Abstract

Trucking deregulation, in the interest of competition and efficiency, removes rate controls and grants free entry to the market. When the United States deregulated trucking in 1980, it opened the interstate market to Canadian carriers. Heavy volumes of trade by trucking between the two countries make entry conditions an important bilateral issue. Deregulatory symmetry between the two countries would produce a de facto regime offree trade in trucking services. In 1987 the Canadian federal government adopted deregulatory measures similar to those of the United States, but with more complex and problematic results. The reasons, broadly characteristic of the evolution of Canadian federalism, lie in the ability of the provinces to thwart federal initiatives.

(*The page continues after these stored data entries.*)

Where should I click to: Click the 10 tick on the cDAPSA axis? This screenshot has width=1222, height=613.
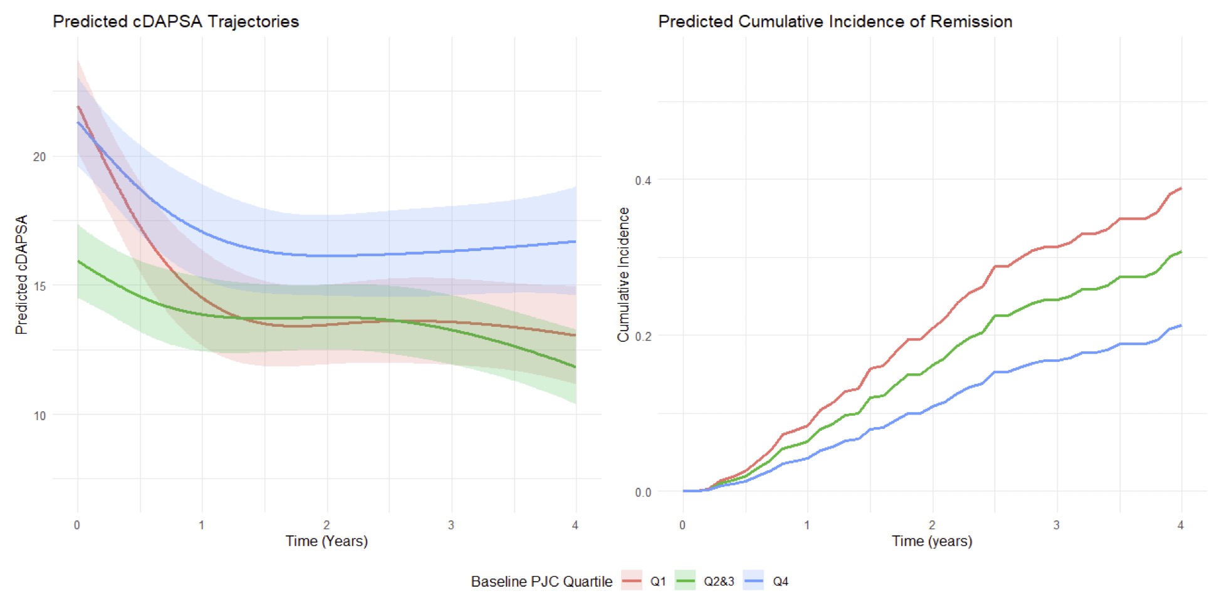(39, 416)
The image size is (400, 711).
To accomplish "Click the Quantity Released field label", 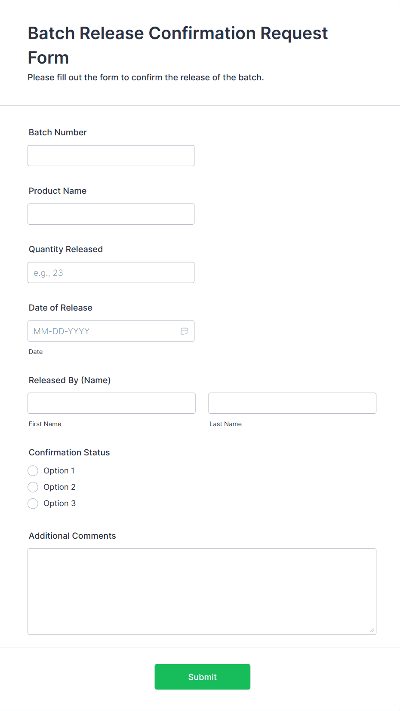I will [66, 250].
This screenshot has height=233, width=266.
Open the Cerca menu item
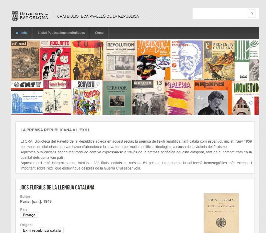[x=99, y=33]
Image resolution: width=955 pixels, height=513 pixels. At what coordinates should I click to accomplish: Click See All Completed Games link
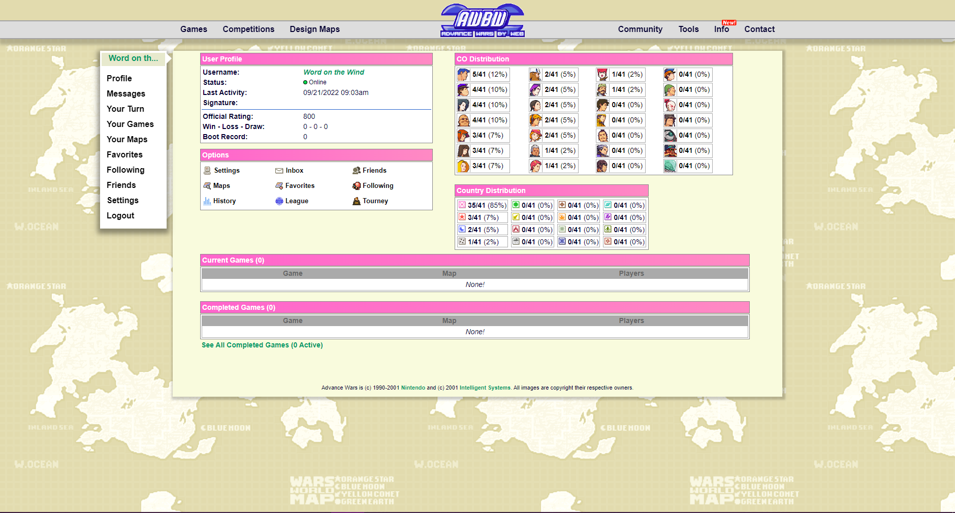coord(262,345)
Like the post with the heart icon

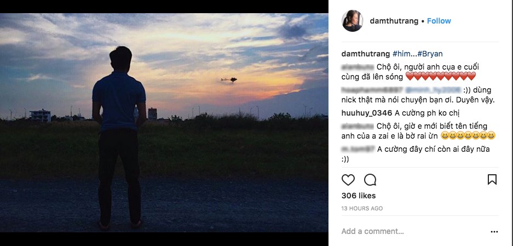click(348, 180)
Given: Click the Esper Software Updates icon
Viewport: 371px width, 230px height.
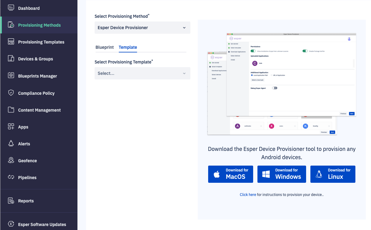Looking at the screenshot, I should coord(11,224).
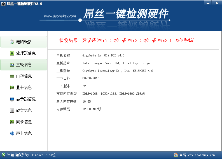Image resolution: width=222 pixels, height=159 pixels.
Task: Click the 内存信息 memory stick icon
Action: 12,76
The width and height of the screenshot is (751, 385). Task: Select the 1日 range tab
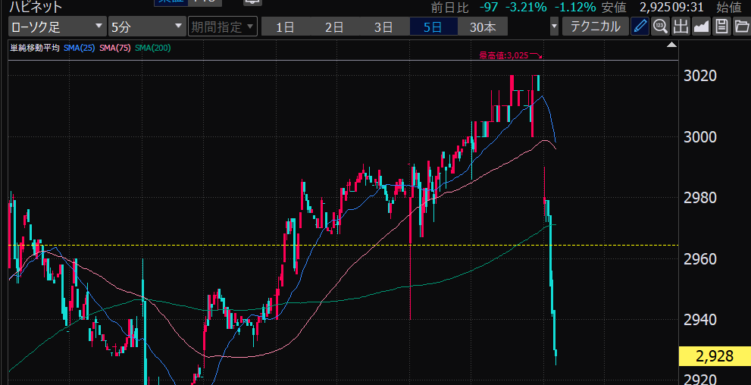tap(285, 27)
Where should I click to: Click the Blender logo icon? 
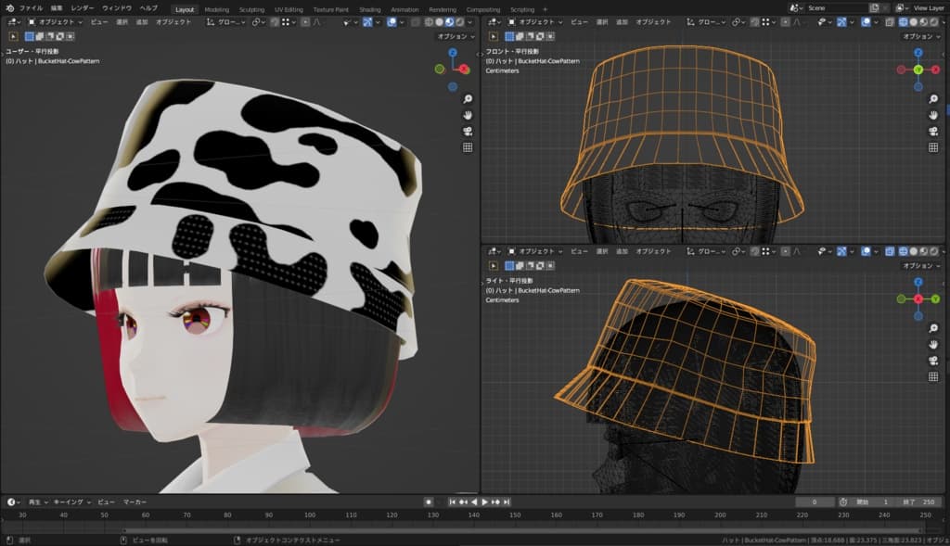[x=9, y=8]
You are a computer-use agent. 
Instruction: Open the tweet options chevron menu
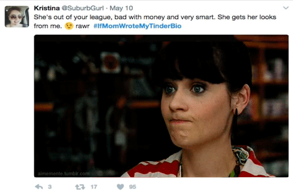click(x=286, y=8)
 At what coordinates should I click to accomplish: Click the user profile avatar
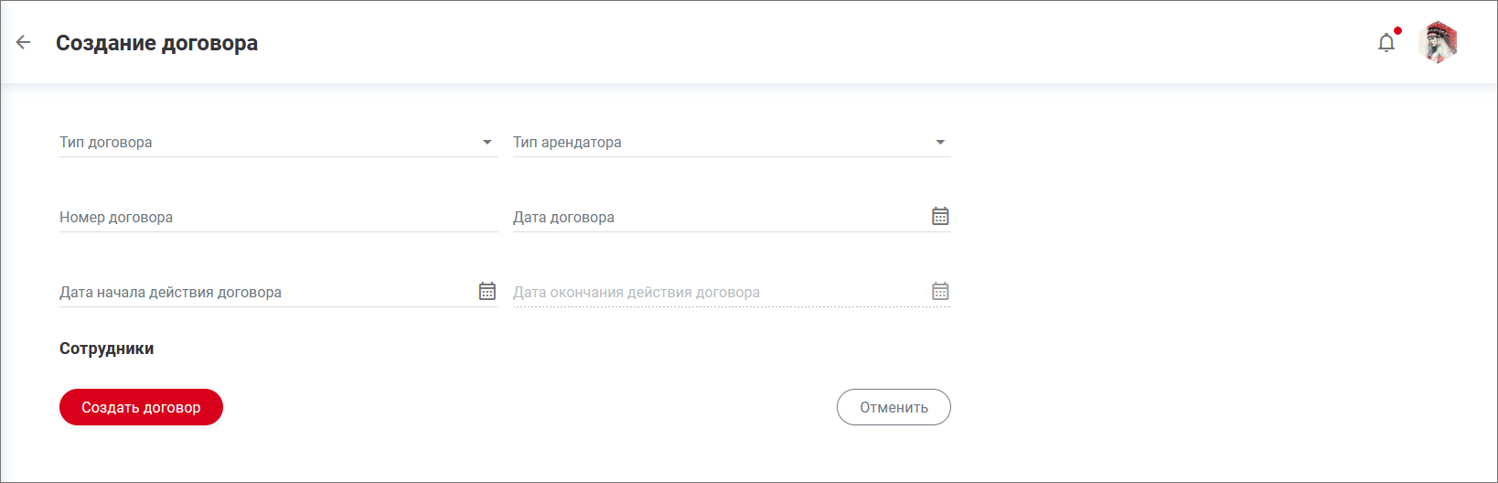tap(1438, 42)
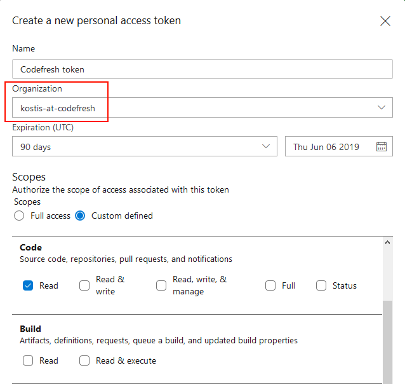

Trucking regulation is under provincial control, and to achieve a practical effect, the federal government depends upon the provinces to bring their practices into accord with its policy. Because of differing provincial views about deregulation and pressures from Canadian truckers for continued protection from American competition, much diversity and contention have delayed and compromised the federal government's purpose. Regulatory reciprocity is also a question of the provinces and states, with a mixture of strict and easy entry policies complicating the achievement of bilateral balance and equity. The larger implications of deregulation and transborder trucking for Canada lie in the ability of a decentralized federal system to pursue necessary initiatives coherently.